Esto repercutiría en beneficio del ciudadano: primero, a través de una reducción de impuestos -puesto que las plusvalías del suelo, en manos de la Administración, ayudarían a financiar los presupuestos municipales- y, segundo, a través de una reducción del coste de las viviendas –que no deberían soportar las plusvalías fruto de la especulación del suelo.

Naturalmente, llevar a la práctica todo esto no es fácil.

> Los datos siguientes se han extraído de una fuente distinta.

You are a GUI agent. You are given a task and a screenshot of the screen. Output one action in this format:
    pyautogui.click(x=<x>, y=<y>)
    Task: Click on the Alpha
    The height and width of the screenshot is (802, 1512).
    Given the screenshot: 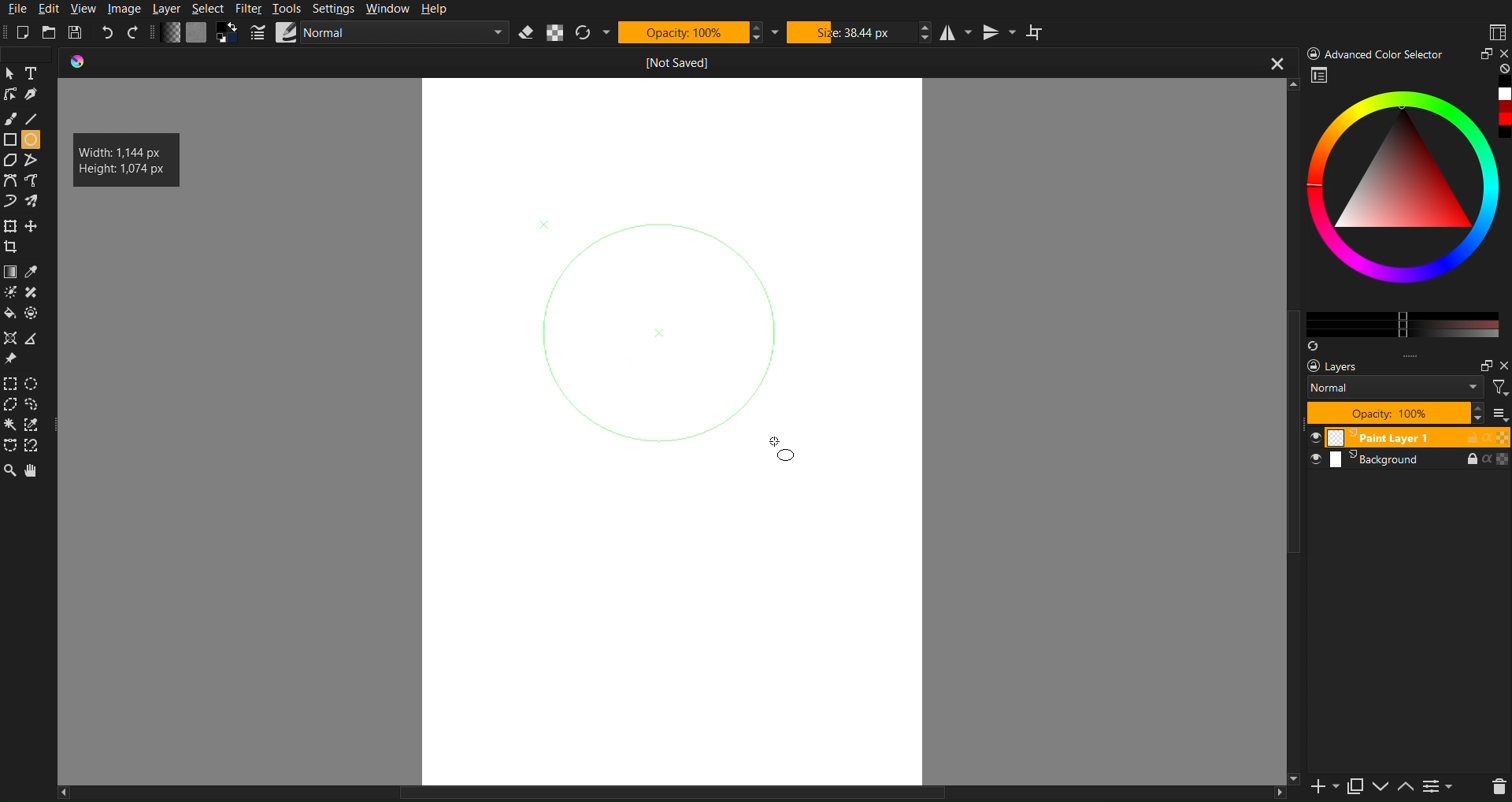 What is the action you would take?
    pyautogui.click(x=554, y=36)
    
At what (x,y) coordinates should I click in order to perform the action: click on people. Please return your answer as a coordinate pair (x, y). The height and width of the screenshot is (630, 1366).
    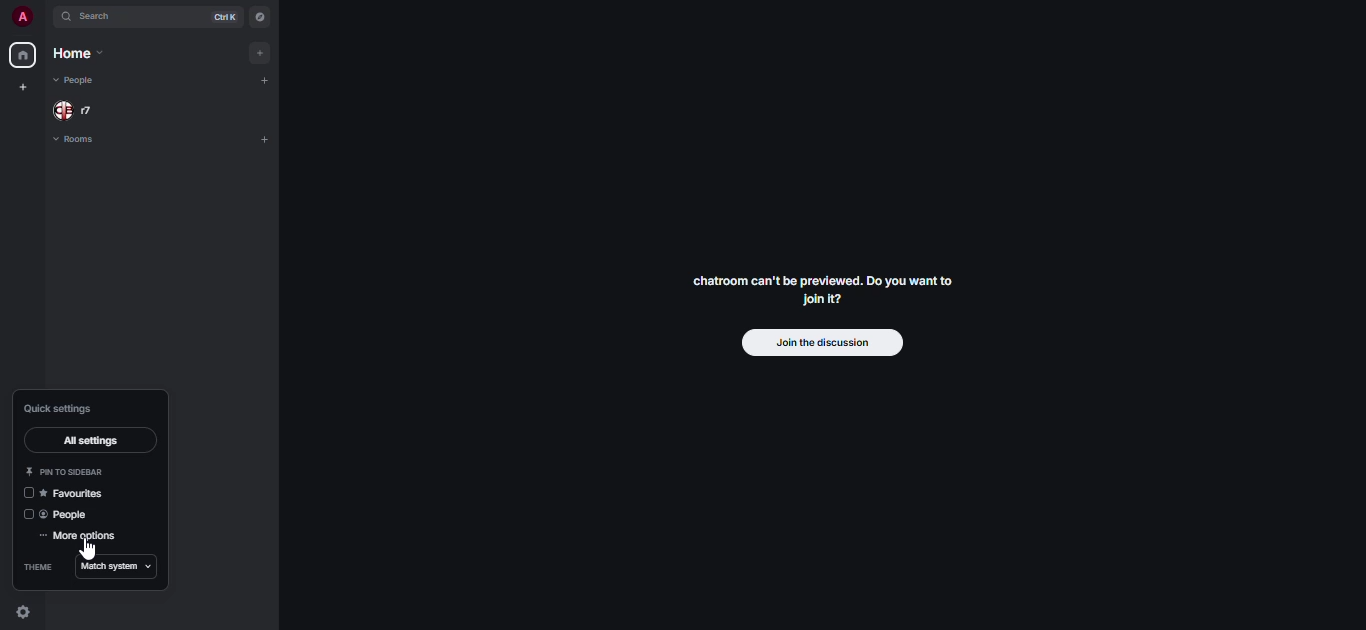
    Looking at the image, I should click on (74, 80).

Requiere de una afinada agudeza en la legislación y de una política de exquisita transparencia, como la que ya aboga la nueva ley; de lo contrario, pronto aparecerán los especuladores de turno que, en connivencia con políticos de moral distraída, conseguirán hacerse con suelos ya urbanizables a bajo precio para luego revenderlos. Pero esto podría evitarse si los suelos adquiridos por la administración, una vez transformados en urbanizables o urbanos, fueran adjudicados, por concurso y con absoluta transparencia, a aquellos promotores profesionales que garantizaran su ejecución. El camino es sin duda complejo; pero en absoluto imposible y del todo necesario.